(Beginning of MATERIAL SHOWN)
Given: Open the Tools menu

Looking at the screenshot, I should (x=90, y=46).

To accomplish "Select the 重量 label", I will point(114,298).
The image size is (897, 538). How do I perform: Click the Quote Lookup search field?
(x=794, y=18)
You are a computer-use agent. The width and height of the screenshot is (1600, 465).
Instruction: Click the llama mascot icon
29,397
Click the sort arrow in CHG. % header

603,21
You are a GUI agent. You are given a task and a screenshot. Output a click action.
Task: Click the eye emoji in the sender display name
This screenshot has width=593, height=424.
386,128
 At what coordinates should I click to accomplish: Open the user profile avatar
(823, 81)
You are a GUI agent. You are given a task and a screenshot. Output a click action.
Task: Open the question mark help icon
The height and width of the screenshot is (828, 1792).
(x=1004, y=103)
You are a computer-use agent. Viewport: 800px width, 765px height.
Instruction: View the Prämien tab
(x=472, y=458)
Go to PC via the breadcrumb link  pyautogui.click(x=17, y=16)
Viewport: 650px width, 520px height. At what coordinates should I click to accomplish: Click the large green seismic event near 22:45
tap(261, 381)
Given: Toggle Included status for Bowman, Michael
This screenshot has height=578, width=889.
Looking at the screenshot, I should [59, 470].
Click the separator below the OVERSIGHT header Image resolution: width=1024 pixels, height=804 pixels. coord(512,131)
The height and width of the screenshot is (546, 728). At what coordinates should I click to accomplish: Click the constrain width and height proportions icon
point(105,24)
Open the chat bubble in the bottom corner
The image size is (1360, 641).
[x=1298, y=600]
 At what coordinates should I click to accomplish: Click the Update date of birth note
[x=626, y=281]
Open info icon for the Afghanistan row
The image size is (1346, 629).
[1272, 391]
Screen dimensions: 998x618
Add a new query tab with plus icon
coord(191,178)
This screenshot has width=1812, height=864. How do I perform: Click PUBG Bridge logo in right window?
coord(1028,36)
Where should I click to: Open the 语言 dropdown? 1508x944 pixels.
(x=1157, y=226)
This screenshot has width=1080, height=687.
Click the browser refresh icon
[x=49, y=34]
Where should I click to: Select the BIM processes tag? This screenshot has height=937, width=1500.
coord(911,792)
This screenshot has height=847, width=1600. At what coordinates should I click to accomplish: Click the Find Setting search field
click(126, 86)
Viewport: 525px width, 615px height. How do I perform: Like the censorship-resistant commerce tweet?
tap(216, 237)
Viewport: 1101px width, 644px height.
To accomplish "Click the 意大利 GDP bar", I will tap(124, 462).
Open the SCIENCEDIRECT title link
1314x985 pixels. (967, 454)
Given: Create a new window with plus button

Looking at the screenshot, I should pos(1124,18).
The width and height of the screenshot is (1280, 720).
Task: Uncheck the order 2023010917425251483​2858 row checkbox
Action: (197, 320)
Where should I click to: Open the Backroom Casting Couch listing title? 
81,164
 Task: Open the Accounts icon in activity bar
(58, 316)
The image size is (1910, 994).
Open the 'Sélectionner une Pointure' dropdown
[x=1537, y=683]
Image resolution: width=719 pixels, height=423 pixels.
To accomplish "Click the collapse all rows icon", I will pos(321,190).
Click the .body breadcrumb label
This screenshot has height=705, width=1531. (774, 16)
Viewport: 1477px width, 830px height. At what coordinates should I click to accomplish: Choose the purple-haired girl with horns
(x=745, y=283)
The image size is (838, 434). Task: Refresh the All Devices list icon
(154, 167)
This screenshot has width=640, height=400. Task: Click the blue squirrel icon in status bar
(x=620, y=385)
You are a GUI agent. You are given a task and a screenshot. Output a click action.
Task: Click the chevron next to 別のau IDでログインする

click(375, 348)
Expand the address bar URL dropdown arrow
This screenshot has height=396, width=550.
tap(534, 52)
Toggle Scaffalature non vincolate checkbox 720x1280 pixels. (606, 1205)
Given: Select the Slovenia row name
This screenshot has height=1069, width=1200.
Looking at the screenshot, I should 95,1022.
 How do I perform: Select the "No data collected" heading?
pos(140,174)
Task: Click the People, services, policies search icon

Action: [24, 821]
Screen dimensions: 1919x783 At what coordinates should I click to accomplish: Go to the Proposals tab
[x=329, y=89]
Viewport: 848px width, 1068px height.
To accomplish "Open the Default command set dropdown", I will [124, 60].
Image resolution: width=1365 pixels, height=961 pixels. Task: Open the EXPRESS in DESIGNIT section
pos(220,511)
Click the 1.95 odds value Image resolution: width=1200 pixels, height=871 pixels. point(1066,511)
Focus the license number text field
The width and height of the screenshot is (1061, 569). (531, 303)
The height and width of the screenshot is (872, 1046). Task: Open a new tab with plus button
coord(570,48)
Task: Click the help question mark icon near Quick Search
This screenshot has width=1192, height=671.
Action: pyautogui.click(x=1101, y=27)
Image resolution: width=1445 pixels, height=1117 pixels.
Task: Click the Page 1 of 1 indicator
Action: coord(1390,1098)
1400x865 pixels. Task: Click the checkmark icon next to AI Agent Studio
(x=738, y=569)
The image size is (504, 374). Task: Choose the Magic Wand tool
(End of MATERIAL SHOWN)
ASSIGNED TASK: What you return should be exactly the lines above, starting at the one with "The image size is (897, 538)." and ending at the one with "Go to PC via", and nothing else.

THE ANSWER:
The image size is (897, 538). How do I perform: Click the Quote Lookup search field?
(x=794, y=18)
You are a computer-use agent. The width and height of the screenshot is (1600, 465).
Instruction: Click the llama mascot icon
29,397
Click the sort arrow in CHG. % header

603,21
You are a GUI agent. You are given a task and a screenshot. Output a click action.
Task: Click the eye emoji in the sender display name
This screenshot has width=593, height=424.
386,128
 At what coordinates should I click to accomplish: Open the user profile avatar
(823, 81)
You are a GUI agent. You are given a task and a screenshot. Output a click action.
Task: Open the question mark help icon
The height and width of the screenshot is (828, 1792).
(x=1004, y=103)
You are a computer-use agent. Viewport: 800px width, 765px height.
Instruction: View the Prämien tab
(x=472, y=458)
Go to PC via the breadcrumb link  pyautogui.click(x=17, y=16)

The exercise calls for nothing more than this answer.